KWANZA AND CHRISTMAS

The term “Kwanzaa” was introduced in 1966 by a professor who was the chairman of Black Studies at California State University, Long Beach.  It has somehow been adopted as part of the “Winter Holidays”.  Kwanzaa, ending with two “A” s, is not a celebration of Christmas.  It has nothing to do with the birth of Jesus Christ.

Let me tell you about Kwanza, ending with one “A” that I saw in Africa, near a place called Kwandruma.  Now, in Swahili, Kwanza means “first”, Siku means “day” and in Zaire, “Siku ya Kwanza” relates to the celebration of the first day of the new year. The Kwanza festivities begin December 31st and go through the night.  Consumption of Maloufu and Kaikpo is central to the celebrations.  Maloufu is an alcoholic gruel, made of aged, fermented corn, drunk slowly from a half-calabash.  Kaikpo is distilled from the same raw materials with added sugar and yeast.

A distiller told me that a bottle of the carefully collected drops of the liqueur was sufficient to put down three men.  I saw her distiller.  A large clay pot had a second inverted pot cemented to it with clay, to trap all the vapors that were given off.  A pipe passed out the bottom, now top, of the inverted pot and the connecting copper tubing carried the vapors through the wooden water-cooled condenser.  Cold water flowed in at the bottom of a hollow wood log and out the top.  The very slowly simmering contents of first pot vaporized the alcohol from the mash until the boiling point of water was finally reached.  The potency of the Kaikpo was not printed on the bottle.
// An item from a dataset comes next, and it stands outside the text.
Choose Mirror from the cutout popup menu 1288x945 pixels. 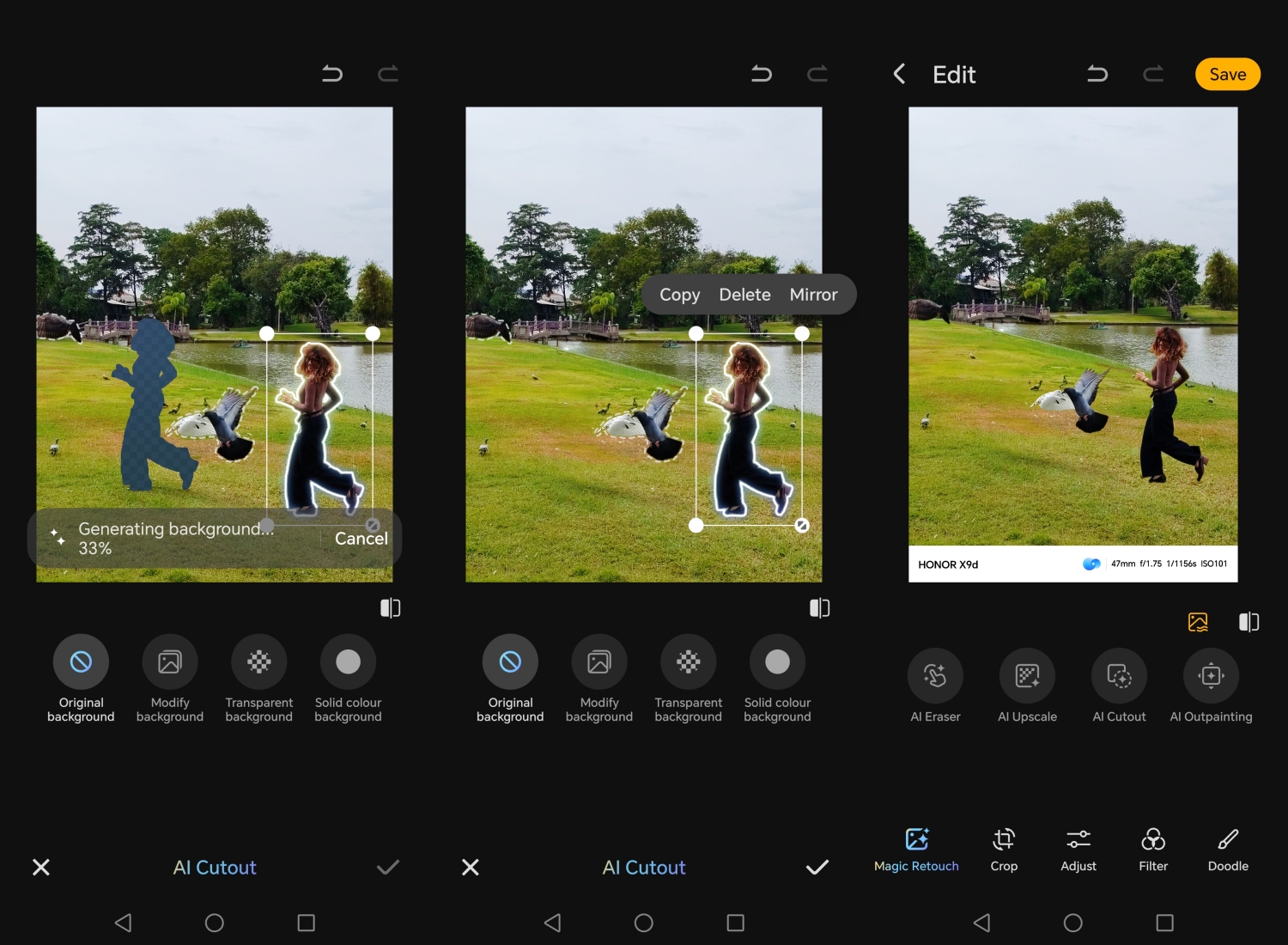pos(813,295)
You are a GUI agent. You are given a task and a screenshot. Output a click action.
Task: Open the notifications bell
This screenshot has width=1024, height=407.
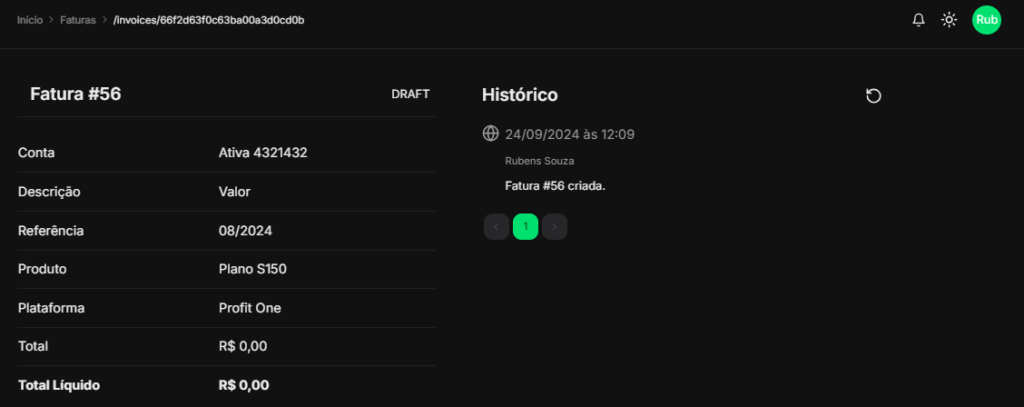click(x=918, y=20)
Drinking and dancing to the throb of the drum, and the rhythmic plucking of the Adungus and Kinubies, the drunken festivities continued through the night. The one playing the base kinubi never stopped, being supplied with drink by other celebrants, his eyes red in the firelight. The wild welcome went on until daybreak of new year.

Some of the celebrants were still able to walk on the first day, “Siku ya Kwanza” as they shuffled down the dusty road waving banana leaves and chanting in Kilendu to the beat of the driving drum. In their wake were fallen, broken leaves and an occasional inert comrade, lying in his own vomit by the side of the road.  One muscular, black, body glistened with sweat and white fragments of undigested corn.  He lay still.

I was riding my motorcycle on the way to preach at the Kokpa church. The evil in the air was palpable as I passed this exhibition of tribal tradition and Satan worship. Seventy-five years of gospel witness had failed to convert these people. Many had just added a form of Christianity to their animistic beliefs.

A couple kilometers further down the dirt road I parked my motorcycle near the old Kokpa church.  Pastor Dyame was there to welcome me.  A group of young people was practicing a song they would sing later in the church service.  They loved to sing and would probably have quite a few verses in the song they had written themselves.  They were celebrating the birth of Jesus and the new life He made available through His death and resurrection.

Those who accept and celebrate Kwanzaa in California, or Kwanza in Africa have never put Christ first in their lives.  Jesus said “I am the way, the truth and the life, no man comes to the Father but by Me.